Passage to read Start Marker

There were 3,092 households in Manhattan, of which 49.4% had children under the age of 18 living in them. Of all households, 64.5% were married-couple households, 10.9% were households with a male householder and no spouse or partner present, and 18.2% were households with a female householder and no spouse or partner present. About 14.5% of all households were made up of individuals and 5.2% had someone living alone who was 65 years of age or older.

There were 3,228 housing units, of which 4.2% were vacant. The homeowner vacancy rate was 1.8% and the rental vacancy rate was 5.2%.

95.7% of residents lived in urban areas, while 4.3% lived in rural areas.

===2010 census===
As of the 2010 census, the township population was 9,218 and it contained 3,199 housing units.

Passage to read End Marker

> **Directions**: Write out the census passage on Manhattan word for word, starting at "There were 3,228" and ending at "3,199 housing units.". You can ignore the rows that come next.

Dataset records Start Marker

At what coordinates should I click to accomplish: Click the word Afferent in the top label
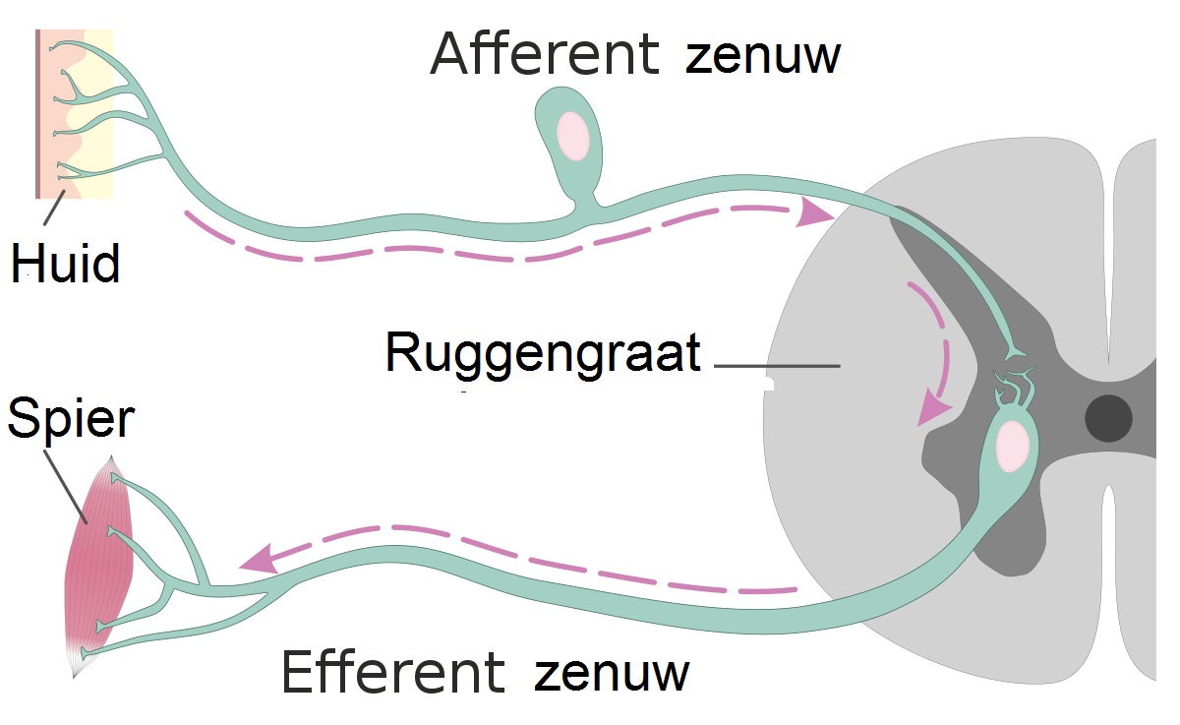pyautogui.click(x=544, y=54)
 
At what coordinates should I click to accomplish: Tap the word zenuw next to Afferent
pyautogui.click(x=763, y=57)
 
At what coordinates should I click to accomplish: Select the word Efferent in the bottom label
pyautogui.click(x=392, y=673)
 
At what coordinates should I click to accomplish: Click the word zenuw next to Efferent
pyautogui.click(x=612, y=675)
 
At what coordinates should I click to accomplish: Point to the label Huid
pyautogui.click(x=66, y=264)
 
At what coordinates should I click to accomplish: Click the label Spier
pyautogui.click(x=70, y=420)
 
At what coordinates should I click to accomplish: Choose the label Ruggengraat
pyautogui.click(x=543, y=353)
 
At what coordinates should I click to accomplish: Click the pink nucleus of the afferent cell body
pyautogui.click(x=573, y=135)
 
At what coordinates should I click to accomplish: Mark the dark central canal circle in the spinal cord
pyautogui.click(x=1108, y=418)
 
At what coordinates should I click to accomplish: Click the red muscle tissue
pyautogui.click(x=100, y=556)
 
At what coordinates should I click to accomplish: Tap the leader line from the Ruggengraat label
pyautogui.click(x=777, y=366)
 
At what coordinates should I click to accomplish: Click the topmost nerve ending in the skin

Dataset records End Marker

> **Task response**:
There were 3,228 housing units, of which 4.2% were vacant. The homeowner vacancy rate was 1.8% and the rental vacancy rate was 5.2%.

95.7% of residents lived in urban areas, while 4.3% lived in rural areas.

===2010 census===
As of the 2010 census, the township population was 9,218 and it contained 3,199 housing units.